In articles on the political "battle" over Judge Sonia Sotomayor's nomination, The Washington Post and The Wall Street Journal omitted the context for remarks she made in 2001 and 2005, even though both articles included a response from the White House saying Sotomayor's comments are being taken "out of context."

In May 28 articles about the political "battle" over the Supreme Court nomination of Judge Sonia Sotomayor, both The Washington Post and The Wall Street Journal omitted the context for remarks Sotomayor made in 2001 about "Latina" and "white male" judges that conservatives have criticized, even though both articles included a response from the White House saying Sotomayor's comments are being taken "out of context." In addition, the Post omitted the context of comments Sotomayor made in 2005 about the role of appellate judges in making policy. As Media Matters for America has documented, the media have widely misrepresented both Sotomayor's 2001 and 2005 comments.

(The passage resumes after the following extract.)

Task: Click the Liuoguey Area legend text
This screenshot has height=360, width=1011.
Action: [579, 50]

The Post reported that "conservatives have seized upon Sotomayor's unscripted moments to make the case that she is outside the mainstream. The two most often quoted are a statement she made about how appellate judges make policy and her observation about how being a Latina affects her role as a judge: 'I would hope that a wise Latina woman with the richness of her experience would more often than not reach a better conclusion than a white male who hasn't lived that life.' " Similarly, the Journal reported, "Conservatives are focusing on a speech Ms. Sotomayor delivered at the University of California at Berkeley law school, where she said, 'I would hope that a wise Latina woman with the richness of her experiences would more often than not reach a better conclusion than a white male who hasn't lived that life.' " Both reports included the White House's statement that the remarks are "being taken out of context," and repeated former House Speaker Newt Gingrich's (R-GA) assertion regarding Sotomayor's "wise Latina" comment that "[n]ew racism is no better than old racism." In fact, when Sotomayor made the "wise Latina" remark, she was specifically discussing the importance of judicial diversity in determining "race and sex discrimination cases."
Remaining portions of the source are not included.